July 18, 2006
Canadian TSB releases video of sunk ferry
The Transportation Safety Board of Canada (TSB) today released images taken during its second dive operation on the Queen of the North. The completion of the dive operation marks the end of the field phase of the investigation.
You can access the video here:
TSB notes that at approximately 0020 Pacific standard time on March 22, 2006, the British Columbia Ferry Services Inc. (BCFS) vessel Queen of the North, while in transit between Prince Rupert and Port Hardy, British Columbia, struck Gil Island, sustaining damage that resulted in the vessel's sinking shortly over an hour later. Passengers and crew were evacuated to the nearby village of Hartley Bay. Of the 101 passengers and crew, 99 were accounted for. Two passengers are missing and are presumed to have been on the vessel when it sank.
Within a week of the accident, the TSB directed a two-day dive operation on the Queen of the North. This operation provided important visual information about the vessel's condition and allowed the TSB to accurately establish its location.
The information obtained on the first dive was vital to the planning of the subsequent dive. On June 15, 2006, the Canadian Scientific Submersible Facility (CSSF) of Sidney, British Columbia, operated its ROPOS (remotely operated platform for ocean science) for a dive at a depth of 426 meters.
The purpose of the two-day dive was to retrieve information that could assist the TSB in understanding the events that led to the sinking of the Queen of the North. One aim of the dive was to document the vessel's wheelhouse. This was successfully done and images taken of the Queen of the North show the ROPOS at work clearing the area of debris, breaking a bridge window to gain access, and taking images of the bridge.
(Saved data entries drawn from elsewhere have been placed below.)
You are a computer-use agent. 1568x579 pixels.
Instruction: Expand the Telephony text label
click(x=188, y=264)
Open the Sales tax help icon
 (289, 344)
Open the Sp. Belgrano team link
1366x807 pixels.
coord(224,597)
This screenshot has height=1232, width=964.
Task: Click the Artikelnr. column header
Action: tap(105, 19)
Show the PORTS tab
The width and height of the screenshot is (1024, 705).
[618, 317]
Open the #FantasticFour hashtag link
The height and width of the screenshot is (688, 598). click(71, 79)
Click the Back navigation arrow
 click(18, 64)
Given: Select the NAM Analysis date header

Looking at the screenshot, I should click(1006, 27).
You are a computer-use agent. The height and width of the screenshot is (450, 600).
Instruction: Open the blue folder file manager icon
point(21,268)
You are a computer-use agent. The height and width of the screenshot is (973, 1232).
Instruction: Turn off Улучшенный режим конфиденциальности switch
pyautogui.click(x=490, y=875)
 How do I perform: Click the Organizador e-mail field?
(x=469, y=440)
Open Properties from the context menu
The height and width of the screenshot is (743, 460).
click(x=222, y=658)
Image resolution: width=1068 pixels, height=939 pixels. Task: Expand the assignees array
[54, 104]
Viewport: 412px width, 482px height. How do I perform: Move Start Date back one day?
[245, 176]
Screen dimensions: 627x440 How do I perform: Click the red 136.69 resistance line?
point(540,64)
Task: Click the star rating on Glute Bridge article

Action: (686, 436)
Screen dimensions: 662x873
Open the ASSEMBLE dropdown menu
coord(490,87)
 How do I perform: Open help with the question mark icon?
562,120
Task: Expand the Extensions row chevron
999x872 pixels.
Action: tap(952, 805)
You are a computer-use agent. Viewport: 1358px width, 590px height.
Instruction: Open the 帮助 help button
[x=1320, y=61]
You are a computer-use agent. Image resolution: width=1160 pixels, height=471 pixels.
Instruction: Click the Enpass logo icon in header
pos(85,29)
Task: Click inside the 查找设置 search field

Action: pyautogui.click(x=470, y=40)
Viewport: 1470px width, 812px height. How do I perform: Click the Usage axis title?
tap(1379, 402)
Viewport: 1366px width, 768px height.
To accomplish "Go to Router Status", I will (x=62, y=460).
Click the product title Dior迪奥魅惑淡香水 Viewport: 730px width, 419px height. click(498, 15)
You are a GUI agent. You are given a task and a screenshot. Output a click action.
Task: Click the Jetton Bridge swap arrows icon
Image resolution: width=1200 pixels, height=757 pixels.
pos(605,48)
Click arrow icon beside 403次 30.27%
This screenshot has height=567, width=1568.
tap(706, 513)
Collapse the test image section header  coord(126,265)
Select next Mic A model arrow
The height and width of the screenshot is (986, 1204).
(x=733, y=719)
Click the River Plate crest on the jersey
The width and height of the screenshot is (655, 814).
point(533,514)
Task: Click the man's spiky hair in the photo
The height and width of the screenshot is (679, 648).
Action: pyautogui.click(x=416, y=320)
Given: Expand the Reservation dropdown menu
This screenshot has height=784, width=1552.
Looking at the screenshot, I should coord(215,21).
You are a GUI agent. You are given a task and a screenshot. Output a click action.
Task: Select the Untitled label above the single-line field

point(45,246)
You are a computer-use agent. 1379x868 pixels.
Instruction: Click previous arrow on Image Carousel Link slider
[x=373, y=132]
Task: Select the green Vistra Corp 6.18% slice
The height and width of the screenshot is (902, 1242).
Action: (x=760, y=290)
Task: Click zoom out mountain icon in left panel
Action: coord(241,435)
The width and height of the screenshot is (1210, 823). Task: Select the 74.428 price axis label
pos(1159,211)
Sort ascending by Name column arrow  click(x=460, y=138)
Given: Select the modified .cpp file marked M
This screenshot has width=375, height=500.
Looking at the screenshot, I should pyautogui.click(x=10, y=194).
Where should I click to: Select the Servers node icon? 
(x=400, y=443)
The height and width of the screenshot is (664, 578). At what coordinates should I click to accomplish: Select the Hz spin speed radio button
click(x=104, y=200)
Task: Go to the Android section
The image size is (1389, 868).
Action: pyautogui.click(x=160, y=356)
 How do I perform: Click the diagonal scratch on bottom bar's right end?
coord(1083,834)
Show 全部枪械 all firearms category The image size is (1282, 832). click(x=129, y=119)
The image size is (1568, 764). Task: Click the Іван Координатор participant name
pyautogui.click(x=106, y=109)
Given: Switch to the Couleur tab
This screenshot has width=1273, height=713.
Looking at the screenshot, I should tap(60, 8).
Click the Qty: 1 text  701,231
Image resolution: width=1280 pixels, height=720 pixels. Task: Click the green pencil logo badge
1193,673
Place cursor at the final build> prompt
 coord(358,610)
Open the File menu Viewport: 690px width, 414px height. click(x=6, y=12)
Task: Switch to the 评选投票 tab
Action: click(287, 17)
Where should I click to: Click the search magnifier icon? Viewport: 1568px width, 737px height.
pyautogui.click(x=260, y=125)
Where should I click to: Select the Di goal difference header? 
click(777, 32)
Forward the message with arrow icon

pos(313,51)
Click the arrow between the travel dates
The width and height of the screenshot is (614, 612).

The second aim of the dive was to retrieve bridge systems that could help the TSB analyze and validate the circumstances surrounding this accident. The dive operation resulted in the successful retrieval of the hard drive from the electronic chart system (ECS), the automated identification system (AIS) unit, the global positioning system (GPS) receiver, and the digital selective calling (DSC) radio. Analysis of the data retrieved from these components is ongoing.
While the retrieval of these systems will assist the TSB in piecing together the vessel's movements, it says that voyage data recorders (VDRs) are a superior tool that will substantially benefit safety investigations.
Recognizing the value of these devices in safety investigations, the Board has identified the absence of VDRs as one of its key safety issues in 1997 and 1999.
BCFS has informed the TSB that all new vessels will be fitted with VDRs and that existing vessels will be retrofitted with simplified voyage data recorders (SVDRs).
The TSB says its investigation will now focus on the analysis of all the information that has been gathered. This includes analysis of the electronic navigation equipment, documentation, together with information obtained from interviews with crew and passengers on board the ferry at the time of the accident, as well as with BCFS management, in order to reconstruct events and identify safety deficiencies. The third and final phase of the investigation will be the production of the final report, which includes the review of a draft report by Board-designated confidential draft reviewers.
If the TSB identifies a safety deficiency at any time during the investigation, it will issue a safety communication so that the deficiency can be addressed as quickly as possible.
The TSB is an independent agency that investigates marine, pipeline, railway and aviation transportation occurrences. Its sole aim is the advancement of transportation safety. It is not the function of the Board to assign fault or determine civil or criminal liability.